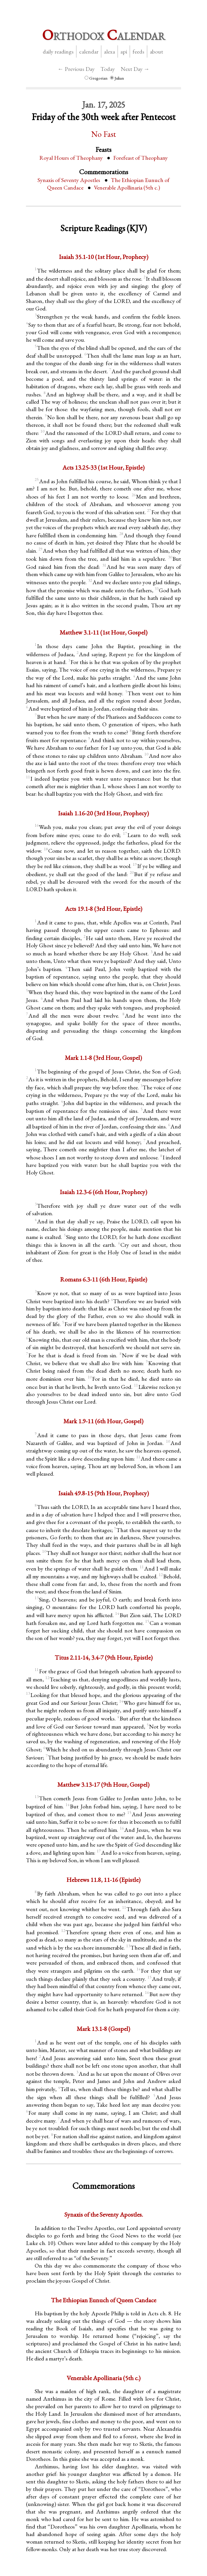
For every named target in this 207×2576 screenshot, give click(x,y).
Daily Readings (58, 51)
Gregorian (96, 78)
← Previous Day (76, 69)
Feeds (138, 51)
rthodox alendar (103, 34)
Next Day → (135, 69)
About (156, 51)
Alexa (109, 51)
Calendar (88, 51)
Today (107, 69)
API (123, 51)
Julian (117, 78)
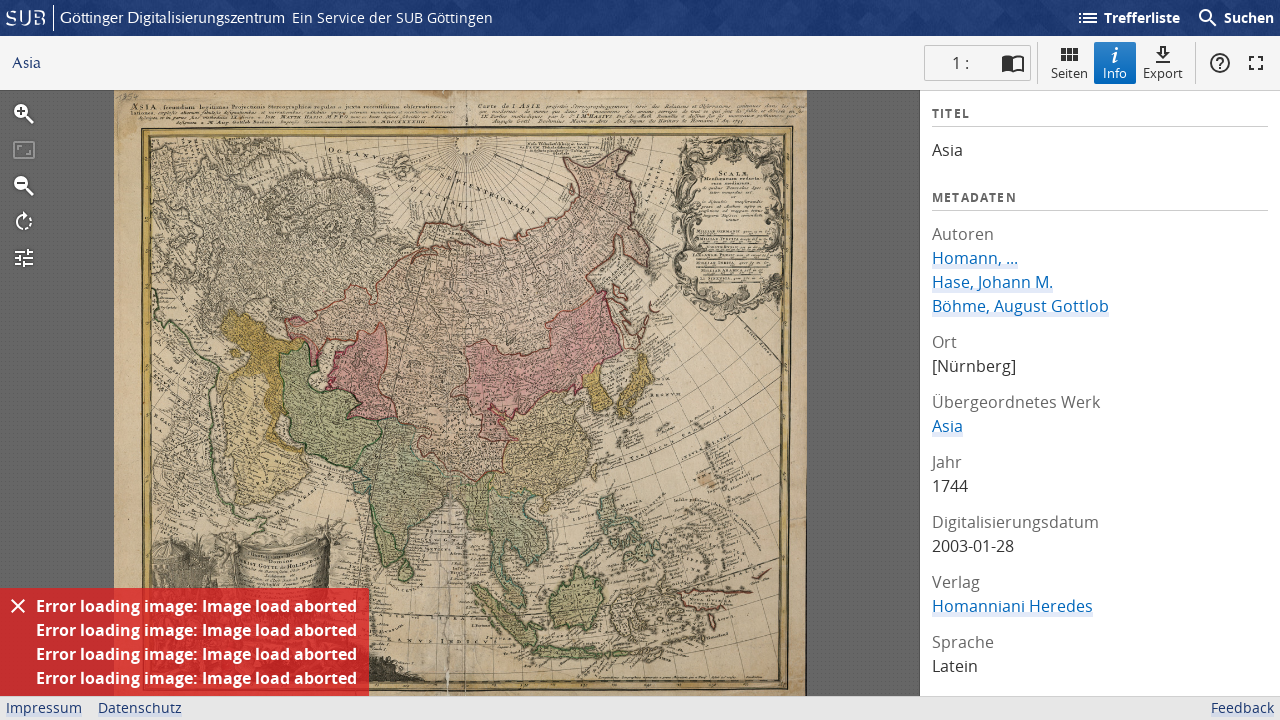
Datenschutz (140, 707)
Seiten (1069, 62)
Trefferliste (1128, 18)
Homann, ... (975, 258)
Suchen (1235, 18)
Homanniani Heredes (1012, 606)
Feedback (1242, 707)
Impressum (44, 707)
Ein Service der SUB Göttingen (392, 17)
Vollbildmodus (1256, 63)
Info (1115, 62)
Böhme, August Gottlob (1020, 306)
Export (1163, 62)
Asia (947, 426)
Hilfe (1220, 63)
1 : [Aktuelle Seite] (960, 63)
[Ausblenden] (18, 606)
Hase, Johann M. (992, 282)
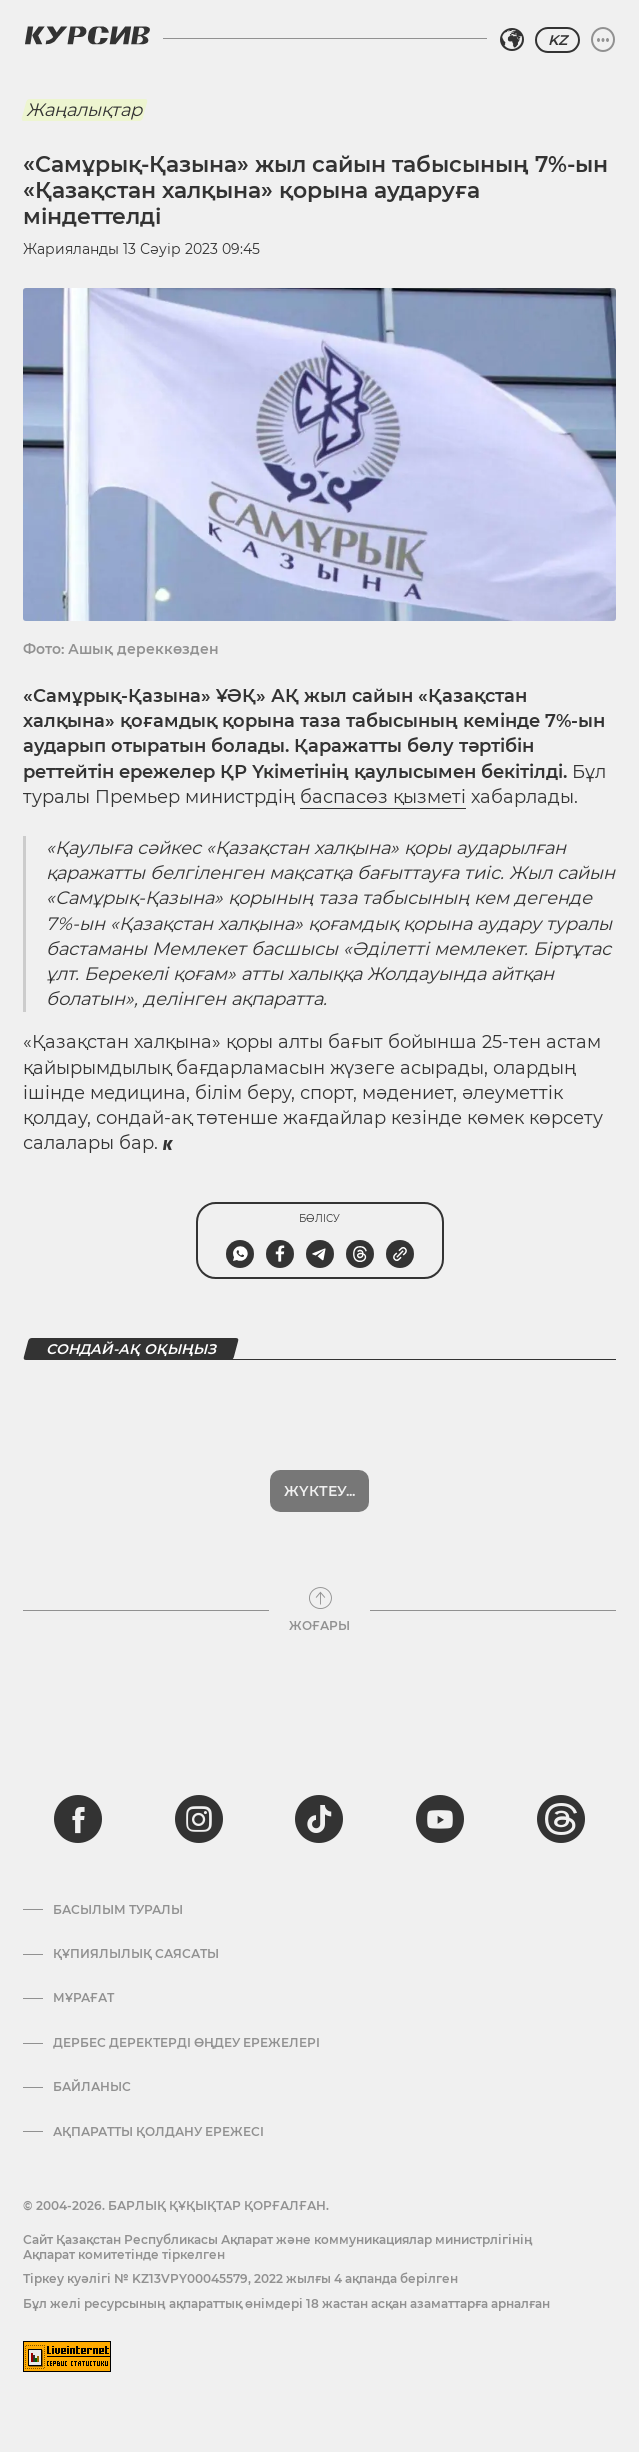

_WRITTEN PROBLEM_
Please rewrite all the lines above as a numbered list, omitting blank lines and leaving the pictures out.

_TASK OUTPUT_
1. For every named target in this 207×2576 screenshot, give click(x,y).
2. Daily Readings (58, 51)
3. Gregorian (96, 78)
4. ← Previous Day (76, 69)
5. Feeds (138, 51)
6. rthodox alendar (103, 34)
7. Next Day → (135, 69)
8. About (156, 51)
9. Alexa (109, 51)
10. Calendar (88, 51)
11. Today (107, 69)
12. API (123, 51)
13. Julian (117, 78)
14. Datenschutz (140, 707)
15. Seiten (1069, 62)
16. Trefferliste (1128, 18)
17. Homann, ... (975, 258)
18. Suchen (1235, 18)
19. Homanniani Heredes (1012, 606)
20. Feedback (1242, 707)
21. Impressum (44, 707)
22. Ein Service der SUB Göttingen (392, 17)
23. Vollbildmodus (1256, 63)
24. Info (1115, 62)
25. Böhme, August Gottlob (1020, 306)
26. Export (1163, 62)
27. Asia (947, 426)
28. Hilfe (1220, 63)
29. 1 : [Aktuelle Seite] (960, 63)
30. [Ausblenden] (18, 606)
31. Hase, Johann M. (992, 282)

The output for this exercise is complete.